Adrano, il saluto della dirigente Lucia Lomonico agli studenti del quinto anno dell’I.T.S. Branchina: “La scuola sia stata una palestra di vita”

Adrano. Un saluto che è insieme commiato e augurio. La dirigente Lucia Lomonico ha parlato agli studenti del quinto anno dell’ITS Branchina di Adrano con un discorso semplice e diretto, al termine di un quinquennio segnato da cambiamenti e continuità.

“Mi dispiace lasciarvi, ma è anche un guardare oltre”, ha esordito. Un passaggio arrivato dopo cinque anni in cui, ha ricordato, “sono passati tre dirigenti”. In questo tempo, ha sottolineato, ha tenuto fermo un principio: “Ho tenuto molto al rispetto”.

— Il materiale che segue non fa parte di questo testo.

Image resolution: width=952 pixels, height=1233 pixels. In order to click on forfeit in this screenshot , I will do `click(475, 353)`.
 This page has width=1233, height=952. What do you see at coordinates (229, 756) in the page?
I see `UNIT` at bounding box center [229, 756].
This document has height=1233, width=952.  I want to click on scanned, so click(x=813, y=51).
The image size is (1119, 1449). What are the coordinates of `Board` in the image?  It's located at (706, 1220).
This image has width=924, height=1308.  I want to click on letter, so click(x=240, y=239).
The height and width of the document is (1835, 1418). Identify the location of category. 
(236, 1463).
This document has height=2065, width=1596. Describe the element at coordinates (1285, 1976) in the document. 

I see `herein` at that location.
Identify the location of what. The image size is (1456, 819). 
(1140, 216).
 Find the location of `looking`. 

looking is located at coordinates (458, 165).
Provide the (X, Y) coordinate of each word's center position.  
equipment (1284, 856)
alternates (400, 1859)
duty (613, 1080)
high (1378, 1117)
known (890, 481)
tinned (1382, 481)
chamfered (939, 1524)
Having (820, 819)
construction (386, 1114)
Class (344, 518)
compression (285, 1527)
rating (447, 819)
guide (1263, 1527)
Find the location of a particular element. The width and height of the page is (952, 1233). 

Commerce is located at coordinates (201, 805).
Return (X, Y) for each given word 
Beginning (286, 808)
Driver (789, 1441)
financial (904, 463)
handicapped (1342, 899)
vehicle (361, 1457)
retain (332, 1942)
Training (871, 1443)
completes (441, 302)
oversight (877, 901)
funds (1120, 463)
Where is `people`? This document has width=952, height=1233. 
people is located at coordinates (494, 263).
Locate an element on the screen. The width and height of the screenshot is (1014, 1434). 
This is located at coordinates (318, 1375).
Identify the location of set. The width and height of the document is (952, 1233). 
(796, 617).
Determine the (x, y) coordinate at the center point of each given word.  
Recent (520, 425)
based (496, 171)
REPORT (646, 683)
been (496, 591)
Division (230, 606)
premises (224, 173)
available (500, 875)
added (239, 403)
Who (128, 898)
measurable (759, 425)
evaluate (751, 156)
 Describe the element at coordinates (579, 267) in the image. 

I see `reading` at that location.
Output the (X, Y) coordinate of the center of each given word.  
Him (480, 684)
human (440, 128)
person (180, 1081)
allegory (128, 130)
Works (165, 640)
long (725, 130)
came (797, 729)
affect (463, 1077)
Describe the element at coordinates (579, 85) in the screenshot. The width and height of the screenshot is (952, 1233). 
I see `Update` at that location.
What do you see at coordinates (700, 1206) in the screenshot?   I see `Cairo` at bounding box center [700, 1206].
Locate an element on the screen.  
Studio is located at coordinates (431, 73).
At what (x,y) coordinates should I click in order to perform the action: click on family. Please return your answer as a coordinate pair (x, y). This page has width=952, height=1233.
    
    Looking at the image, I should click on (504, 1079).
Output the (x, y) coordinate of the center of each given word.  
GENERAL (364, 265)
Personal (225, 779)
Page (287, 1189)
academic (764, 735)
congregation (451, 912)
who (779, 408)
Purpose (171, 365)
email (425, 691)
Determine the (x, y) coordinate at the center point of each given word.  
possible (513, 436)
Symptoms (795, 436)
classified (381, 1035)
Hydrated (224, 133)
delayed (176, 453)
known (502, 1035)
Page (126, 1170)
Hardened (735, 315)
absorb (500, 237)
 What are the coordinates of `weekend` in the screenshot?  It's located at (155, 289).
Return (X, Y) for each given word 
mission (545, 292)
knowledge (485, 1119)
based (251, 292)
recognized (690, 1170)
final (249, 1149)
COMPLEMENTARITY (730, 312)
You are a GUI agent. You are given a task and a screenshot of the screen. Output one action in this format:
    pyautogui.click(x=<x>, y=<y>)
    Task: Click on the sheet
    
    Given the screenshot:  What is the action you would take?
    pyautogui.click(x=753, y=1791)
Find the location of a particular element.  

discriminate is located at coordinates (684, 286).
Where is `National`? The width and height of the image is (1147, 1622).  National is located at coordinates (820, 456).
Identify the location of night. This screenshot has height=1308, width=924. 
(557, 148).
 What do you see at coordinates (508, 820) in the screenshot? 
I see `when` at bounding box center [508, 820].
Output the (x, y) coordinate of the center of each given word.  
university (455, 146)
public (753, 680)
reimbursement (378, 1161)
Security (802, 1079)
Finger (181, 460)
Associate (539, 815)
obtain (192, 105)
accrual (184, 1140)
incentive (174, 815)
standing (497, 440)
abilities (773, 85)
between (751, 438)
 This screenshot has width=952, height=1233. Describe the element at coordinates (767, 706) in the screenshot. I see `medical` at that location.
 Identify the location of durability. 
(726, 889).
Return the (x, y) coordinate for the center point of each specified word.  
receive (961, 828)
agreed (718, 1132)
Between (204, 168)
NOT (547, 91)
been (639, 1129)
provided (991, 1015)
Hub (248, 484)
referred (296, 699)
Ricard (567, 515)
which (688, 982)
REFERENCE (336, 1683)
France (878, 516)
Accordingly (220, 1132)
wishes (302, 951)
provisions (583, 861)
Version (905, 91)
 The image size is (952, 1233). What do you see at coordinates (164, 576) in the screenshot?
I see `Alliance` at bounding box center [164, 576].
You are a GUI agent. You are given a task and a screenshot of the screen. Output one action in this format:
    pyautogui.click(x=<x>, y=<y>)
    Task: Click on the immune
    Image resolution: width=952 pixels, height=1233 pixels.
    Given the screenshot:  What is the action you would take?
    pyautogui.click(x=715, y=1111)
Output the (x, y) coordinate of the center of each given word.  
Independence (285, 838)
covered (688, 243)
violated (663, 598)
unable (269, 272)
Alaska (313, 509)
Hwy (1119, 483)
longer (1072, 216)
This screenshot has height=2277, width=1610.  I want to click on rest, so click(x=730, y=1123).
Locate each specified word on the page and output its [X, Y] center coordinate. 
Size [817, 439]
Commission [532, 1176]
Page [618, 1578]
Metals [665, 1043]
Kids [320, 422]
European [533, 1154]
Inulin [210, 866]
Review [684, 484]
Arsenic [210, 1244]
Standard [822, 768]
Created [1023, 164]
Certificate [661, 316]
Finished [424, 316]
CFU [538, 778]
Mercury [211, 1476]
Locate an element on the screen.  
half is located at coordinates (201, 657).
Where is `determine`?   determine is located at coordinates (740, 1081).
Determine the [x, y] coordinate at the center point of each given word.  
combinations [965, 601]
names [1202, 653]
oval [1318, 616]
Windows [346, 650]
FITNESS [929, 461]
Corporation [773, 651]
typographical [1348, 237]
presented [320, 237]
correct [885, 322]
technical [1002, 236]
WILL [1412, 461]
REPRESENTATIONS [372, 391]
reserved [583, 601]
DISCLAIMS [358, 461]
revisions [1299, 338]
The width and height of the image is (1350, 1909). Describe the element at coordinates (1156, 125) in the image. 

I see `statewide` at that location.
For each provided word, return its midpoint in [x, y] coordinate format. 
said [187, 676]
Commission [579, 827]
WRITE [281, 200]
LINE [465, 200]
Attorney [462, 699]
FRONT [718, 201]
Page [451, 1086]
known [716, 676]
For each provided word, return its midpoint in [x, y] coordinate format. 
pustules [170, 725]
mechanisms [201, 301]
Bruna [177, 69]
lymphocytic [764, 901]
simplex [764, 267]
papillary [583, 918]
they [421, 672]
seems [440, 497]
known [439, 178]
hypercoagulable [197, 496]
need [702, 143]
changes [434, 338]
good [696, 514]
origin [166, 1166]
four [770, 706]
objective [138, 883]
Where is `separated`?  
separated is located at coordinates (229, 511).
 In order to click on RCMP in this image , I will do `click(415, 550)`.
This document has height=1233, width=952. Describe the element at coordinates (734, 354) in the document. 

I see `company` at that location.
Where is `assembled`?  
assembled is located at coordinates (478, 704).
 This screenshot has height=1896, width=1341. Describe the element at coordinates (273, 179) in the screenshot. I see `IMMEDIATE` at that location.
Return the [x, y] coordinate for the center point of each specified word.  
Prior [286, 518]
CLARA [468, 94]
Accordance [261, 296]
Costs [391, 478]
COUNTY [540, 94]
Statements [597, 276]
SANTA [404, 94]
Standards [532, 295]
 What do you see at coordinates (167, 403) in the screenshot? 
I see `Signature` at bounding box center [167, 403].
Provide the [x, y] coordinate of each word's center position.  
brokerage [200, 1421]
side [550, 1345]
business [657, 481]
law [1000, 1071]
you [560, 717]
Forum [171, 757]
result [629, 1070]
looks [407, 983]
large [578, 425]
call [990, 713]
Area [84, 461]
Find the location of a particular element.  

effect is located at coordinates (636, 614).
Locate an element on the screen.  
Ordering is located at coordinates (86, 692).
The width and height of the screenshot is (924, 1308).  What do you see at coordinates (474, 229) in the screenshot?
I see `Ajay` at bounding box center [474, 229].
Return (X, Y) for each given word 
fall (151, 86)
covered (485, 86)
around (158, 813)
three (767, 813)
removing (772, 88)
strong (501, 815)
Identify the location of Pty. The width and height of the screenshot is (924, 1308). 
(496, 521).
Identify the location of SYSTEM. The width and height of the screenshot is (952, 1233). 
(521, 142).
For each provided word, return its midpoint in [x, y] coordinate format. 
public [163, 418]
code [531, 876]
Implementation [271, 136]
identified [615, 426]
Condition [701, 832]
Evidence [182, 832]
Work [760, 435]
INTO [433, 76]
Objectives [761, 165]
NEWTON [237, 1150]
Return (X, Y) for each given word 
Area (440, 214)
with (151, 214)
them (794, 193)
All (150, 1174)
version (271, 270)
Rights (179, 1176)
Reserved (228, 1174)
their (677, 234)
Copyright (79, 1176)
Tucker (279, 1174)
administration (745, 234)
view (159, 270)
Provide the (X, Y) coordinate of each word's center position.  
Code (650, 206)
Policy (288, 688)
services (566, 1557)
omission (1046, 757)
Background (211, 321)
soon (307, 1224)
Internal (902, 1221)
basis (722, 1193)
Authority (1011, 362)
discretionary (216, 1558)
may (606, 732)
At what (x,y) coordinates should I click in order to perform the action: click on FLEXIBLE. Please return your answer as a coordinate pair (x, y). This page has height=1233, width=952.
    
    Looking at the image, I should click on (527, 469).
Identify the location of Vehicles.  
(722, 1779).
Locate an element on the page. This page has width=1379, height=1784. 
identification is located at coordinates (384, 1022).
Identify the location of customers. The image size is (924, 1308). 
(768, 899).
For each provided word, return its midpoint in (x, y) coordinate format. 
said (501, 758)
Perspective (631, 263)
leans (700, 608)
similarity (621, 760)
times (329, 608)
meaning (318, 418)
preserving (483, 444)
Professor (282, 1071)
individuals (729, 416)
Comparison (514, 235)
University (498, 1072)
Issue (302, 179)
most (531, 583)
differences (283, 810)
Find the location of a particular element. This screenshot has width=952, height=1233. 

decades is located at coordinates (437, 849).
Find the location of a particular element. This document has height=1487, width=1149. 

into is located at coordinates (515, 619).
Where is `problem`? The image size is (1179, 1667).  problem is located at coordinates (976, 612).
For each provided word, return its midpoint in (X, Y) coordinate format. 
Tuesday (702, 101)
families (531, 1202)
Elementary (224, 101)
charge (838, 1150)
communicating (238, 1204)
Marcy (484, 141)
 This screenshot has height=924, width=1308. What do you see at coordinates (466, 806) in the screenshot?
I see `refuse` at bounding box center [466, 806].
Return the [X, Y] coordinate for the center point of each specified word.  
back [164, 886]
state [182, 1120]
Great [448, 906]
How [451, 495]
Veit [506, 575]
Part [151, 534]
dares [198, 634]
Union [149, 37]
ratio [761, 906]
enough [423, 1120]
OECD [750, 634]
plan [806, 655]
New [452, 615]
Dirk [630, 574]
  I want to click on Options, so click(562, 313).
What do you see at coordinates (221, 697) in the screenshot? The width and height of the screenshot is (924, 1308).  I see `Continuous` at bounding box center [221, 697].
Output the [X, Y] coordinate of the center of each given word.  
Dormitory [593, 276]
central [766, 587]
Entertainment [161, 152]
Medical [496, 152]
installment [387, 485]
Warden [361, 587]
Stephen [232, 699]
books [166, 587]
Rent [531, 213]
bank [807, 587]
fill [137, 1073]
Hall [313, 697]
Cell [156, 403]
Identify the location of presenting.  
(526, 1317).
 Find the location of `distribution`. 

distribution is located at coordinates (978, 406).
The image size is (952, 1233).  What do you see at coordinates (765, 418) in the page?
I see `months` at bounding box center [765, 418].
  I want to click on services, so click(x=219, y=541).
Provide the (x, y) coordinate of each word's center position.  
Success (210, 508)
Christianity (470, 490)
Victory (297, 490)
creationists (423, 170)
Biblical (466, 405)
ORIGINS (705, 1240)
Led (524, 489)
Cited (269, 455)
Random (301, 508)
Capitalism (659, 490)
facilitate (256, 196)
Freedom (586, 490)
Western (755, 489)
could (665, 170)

Il messaggio centrale è andato oltre i programmi e le materie. “Al di là di quello che avete imparato, spero sia stata la nostra scuola una palestra di vita”, ha detto agli studenti in procinto di affrontare l’esame di maturità.

Proprio sull’esame, Lomonico ha voluto spostare l’attenzione dal voto al percorso personale: “Per l’esame finale non sarà il voto a qualificarvi. L’esame di maturità guarderà anche all’atteggiamento, così come un domani in un luogo di lavoro”.

Parole che ricordano ai maturandi che la valutazione non si esaurisce in un numero, ma riguarda la capacità di stare in relazione, di rispettare regole e persone, di affrontare con serietà le sfide future.

A chiudere il suo intervento, la dirigente ha rivolto un augurio accorato ai ragazzi: un futuro brillante e l’invito a essere artefici del proprio destino.

Un saluto sobrio, senza retorica, che chiude un quinquennio vissuto tra avvicendamenti alla dirigenza e che lascia agli studenti dell’ITS Branchina un’eredità chiara: la scuola come allenamento alla vita adulta, non solo come trasmissione di nozioni.